Spicy aromas from the galley drifted across the deck, making everyone’s mouth water, even Paul’s, who wasn’t keen on shark. The flesh had been deboned and boiled in sea water. Now the doc was crumbling it into small pieces and adding onions over a charcoal fire. He tipped in chillies and tinned tomatoes, along with tamarind and crushed cardamom. When it was finally served on the windless, moonlit deck, Paul had to admit it tasted heavenly.

Supper done, he left the crew to make their beds in the waist and lowered himself over the side. The dhow had drifted close in and he could wade ashore with his borrowed sleeping bag held aloft. He found a comfortable spot on the beach, dried himself off with a T-shirt and crawled into the bag. There could hardly be a better place to spend the night, with a bed of soft coral sand and the ocean chafing the shore just metres from his feet. The cove was an enchanted disc of silver and black. Jamal lay in a patch of mercury moonlight. It was like the painting of a dream. Somalia, he thought, I’m sleeping on a beach in Somalia.

 

CHAPTER 24

 

‘Good morning, did you rest well?’ called Husni, striding up the beach towards him.

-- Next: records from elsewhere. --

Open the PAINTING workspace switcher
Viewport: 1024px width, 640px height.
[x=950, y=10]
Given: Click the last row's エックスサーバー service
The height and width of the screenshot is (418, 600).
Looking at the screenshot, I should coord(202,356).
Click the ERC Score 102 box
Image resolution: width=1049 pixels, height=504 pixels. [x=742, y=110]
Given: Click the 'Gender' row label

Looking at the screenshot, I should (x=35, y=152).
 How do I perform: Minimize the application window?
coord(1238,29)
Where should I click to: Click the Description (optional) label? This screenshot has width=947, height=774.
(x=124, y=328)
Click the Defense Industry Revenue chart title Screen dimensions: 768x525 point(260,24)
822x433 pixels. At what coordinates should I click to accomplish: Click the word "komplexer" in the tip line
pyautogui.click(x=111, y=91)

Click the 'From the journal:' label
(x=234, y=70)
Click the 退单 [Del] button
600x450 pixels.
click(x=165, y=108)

‘Better than ever,’ said Paul, sitting up on one elbow and rubbing the sleep from his eyes.

‘Breakfast?’ Husni handed him a Tupperware with papaya slices.

‘Thank you, delicious.’

‘Seeing as we are here, why don’t we go and find Rhapta?’

‘It’s here, on this island?’ said Paul, amazed. ‘Why didn’t you tell me?’

‘I thought it could be a little surprise.’ Husni had a wicked grin.

‘You bastard, let’s go find it!’ Paul said, getting out of his sleeping bag and pulling on a T-shirt and shorts.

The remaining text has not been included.